I don’t know her but I have many Chelsea Handler-adjacent friends and they never told me to give up my kids or made fun of my life or my extra wrinkles from sleepless nights or bragged about their intact pelvic floor. I’m pretty sure my friends like their lives. I know I like their lives. I know they helped me like my life a hell of a lot more once I let them in.

If you haven’t seen Handler’s video, here’s my summation: She wakes up in the morning and remembers she doesn’t have to get any kids off to school, so she “takes a edible, masturbates” and goes back to bed. She eventually wakes up at 12:30, throws on a pair of heels and flies to Paris for a croissant, meditating on the plane because she doesn’t have any “screaming kids” to bother her, and eventually inventing a time machine to kill Hitler. People got mad, deeply mad, at her video. Especially men like Tucker Carlson and Ben Shapiro who, I guess, really wanted her to have a baby or something. Moms got mad, too, and I think I know why. We’re all part of this club and we want people to want to get into the club like it’s so exclusive and special. And when someone says “nope, I’m good” it’s like, How dare you actually choose something different? No, instead we want you to spend the rest of your life reassuring us that we made the right decision and constantly qualifying that yes, you really wish you could have had children. It just didn’t work out because XYZ. You better look suitably lonely and brave, so brave, for venturing through this life without precious sweet angel children to make everything better.

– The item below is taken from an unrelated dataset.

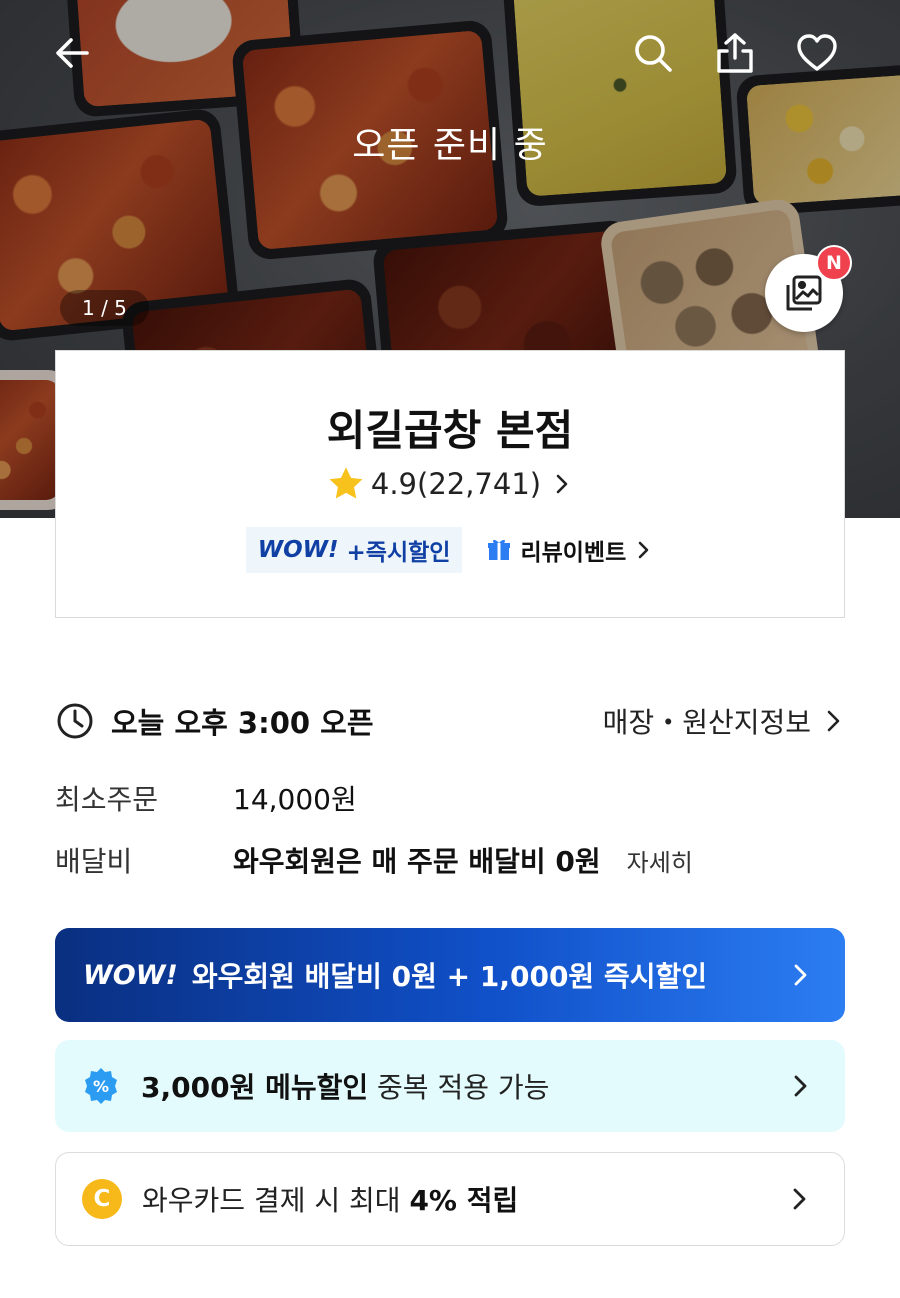 The image size is (900, 1298). I want to click on delivery-fee-value: 와우회원은 매 주문 배달비 0원, so click(417, 862).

I’m pretty sure my friends like their lives. I know I like their lives. I know they helped me like my life a hell of a lot more once I let them in.

I have four kids and lots of my friends have zero. This does not, in fact, make us natural enemies. They almost never fainted when confronted with my brood of boys and I rarely stormed out of the room in a rage when they kept on not having kids. Even when I pointed to my kids and screamed “but look how cute!” it just never convinced them. It was weird how my life in no way impacted their decision. How I was never able to bring them low, to force them to see the error of their ways, by a short video of my adorable 4-year-old son’s lemonade stand at the end of our driveway.

I wasn’t able to bring any of them into the club but they gave me a guest pass into their club. And I have to tell you, the perks have been outstanding for me. Adult perks like dinner parties and movie nights and once even an entire Thanksgiving dinner made for me when my kids were away. We sat outside around their fire pit and ate dessert balanced on our knees, all wrapped up in blankets, listened to new music and talked about books I hadn’t read. Books they loaned me. I felt like me again. They forced me to feel like me again.

All they ask in return is that I not be an asshole.

Because this is the secret Chelsea Handler was too polite to share: parents can be assholes sometimes. Especially when it comes to their child-free friends (see all of Twitter exploding with rage over Handler’s video). We cancel plans “because kids” and we show up late “because kids”and we act like we can’t possibly be expected to be present or engaging or interesting “because kids.” We diminish our child-free friends and their complicated lives “because kids” even though we know we are sometimes afforded a free pass that they are not. Because kids. So when we cancel plans at the last minute no one is really allowed to be mad and maybe this is a bit of asshole behavior. Fine not all of us but definitely me. Definitely I’ve been an asshole and definitely it took a child-free friend or two to, well, never actually call me an asshole but to imply something similar.

They gave this to me, the gift of me to myself.

I’m thinking of a particular weekend at the lake, a perfect split between moms and our child-free pals. We split the duties so perfectly that weekend, a well-oiled machine all sun dozy and tipsy from our mimosas at brunch. What we didn’t split was the conversation. We moms held the floor. Especially me, I’m mortified to tell you. I wanted to get away from my kids so I could talk about my kids all weekend, this is the truth of it. I told stories all weekend, about report cards and classroom rifts and that one kid who just would not stop trying to push my son off the slide. I’m still mad at him 20 years later, but still. I wouldn’t let up. My child-free friends listened for awhile then got up and went for a kayak. Didn’t come back for hours. That’s how boring my stories were. That was their polite way of hitting the buzzer on my one-sided conversation. They like my kids, a few of them even love them. But they sort of aren’t always the point, which is the point.

And so I got a little perspective. Stepped outside my bubble and remembered I was still in here somewhere.

They gave this to me, the gift of me to myself. Gently pulling the conversation back to something other than that little menace on the slide (that kid, ugh). I read the books they loaned me. I ate the meals they fed me. I went for coffee on Saturday mornings and talked about dating, about work, about other friends who weren’t eating bacon and egg sandwiches with us. I danced in their living room when my kids went away to their dad’s for the weekend and they tucked me into their spare bed, sort of like parents.

My kids are all grown up now, things are different. I’m 50 but I’m hoping you can’t tell from that one time I got Botox. I flew off to Vienna last winter for the Christmas markets, no kids. I sat beside a lovely man with his lovely little girl who hated flying so so much. I gave him that sympathetic side smile that makes us all feel better about our kids. And then I ordered a glass of wine. Put in my headphones, and watched Mrs. Harris Goes To Paris. Because I don’t have kids on the plane.

You see? We all get our turn to become Chelsea Handler. So stop being so mad at her.